Catalina and Claudia, both former participants in Don Bosco City’s child soldier rehabilitation program, have become nurses after graduating from a Salesian school. Their stories were highlighted in “Alto de Fuego” (“Cease-fire”), a Salesian-produced film that follows youth who are rebuilding their lives at Don Bosco City after enduring the violence and exploitation of warfare at a young age. Catalina and Claudia are serving as inspiration for minors who seek peace and want to return to their studies in order to have a future full of opportunities.

Catalina, who is 21 years old, has been attending programs at Don Bosco City since she was 16. She had joined guerrilla forces to escape the mistreatment and abuse at home but soon realized that handling a gun, living in the jungle and staying away from her family was even worse. After making the decision to escape, she sought help at Don Bosco City.

Claudia is also 21 years old and began participating in programs at Don Bosco City in 2015. After being without food, walking for days in the mountains and treated poorly, she met with Salesian missionaries. Once at Don Bosco City, she began to feel the family-like affection and to connect positively with her peers.

Catalina always knew she wanted to be a nurse. When she was with the guerrilla army she had attended courses and enjoyed them. Claudia was inspired to become a nurse after the traumatic experience of her father dying from a lack of medical care. Both young women were able to achieve their dreams though Don Bosco City.

Don Bosco City is one of the oldest and largest programs for street children in Latin America. Since its start in 1965, the program has rescued more than 83,000 boys and girls. Through the program, Salesian missionaries offer a multi-pronged approach designed to address the broad social issues that contribute to the poverty and exploitation these youth face while training them in the skills necessary to break the cycle of violence and poverty. Currently, there are 900 youth between the ages of 8 and 12, living and receiving education at the program.

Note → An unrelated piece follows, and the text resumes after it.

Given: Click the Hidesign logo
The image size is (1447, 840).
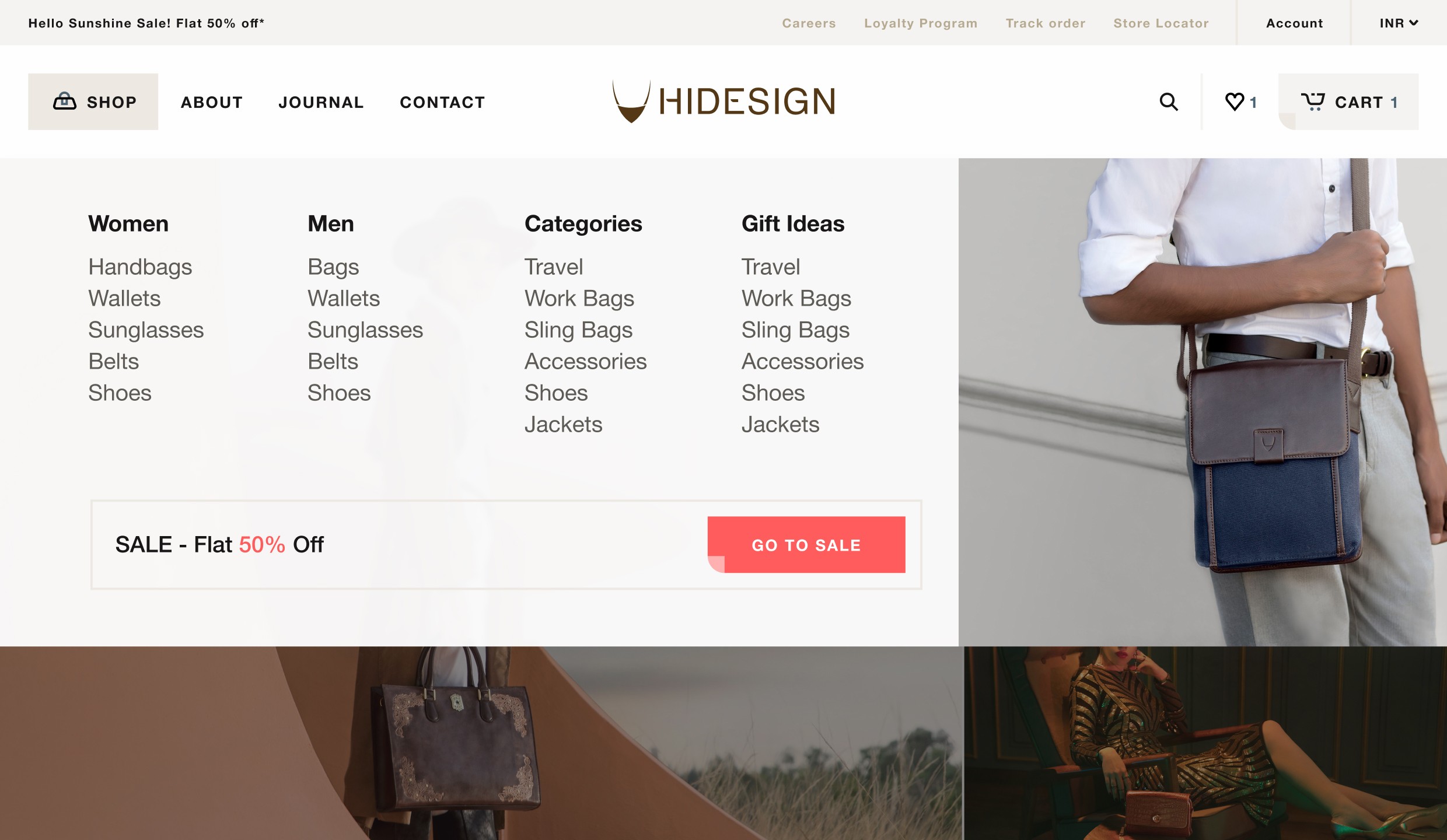Looking at the screenshot, I should pos(724,102).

“We know that access to education lays the foundation for a better future,” says Father Mark Hyde, director of Salesian Missions, the U.S. development arm of the Salesians of Don Bosco. “In Colombia where almost 20 percent of school-age children do not attend school, it is crucial that we offer this opportunity to as many youth as we can. Especially youth who were child soldiers or abandoned and living on the streets because there is no one else ensuring their safety and long-term recovery.”

Close to 33 percent of Colombians live in poverty, according to the World Bank. One in five children in the country has no access to education and 800,000 children reside in refugee camps. The number of street children has reached epidemic proportions and thousands of at-risk youth have been recruited as child soldiers.

In addition, many orphaned youth in Colombia live in poverty and have lost their parents to natural disasters, the HIV/AIDS epidemic and other diseases, war or domestic issues. Some children remain living with a single parent, struggling to survive and are often pulled out of school to earn income for the remaining family. Other youth live in shelters or on the streets.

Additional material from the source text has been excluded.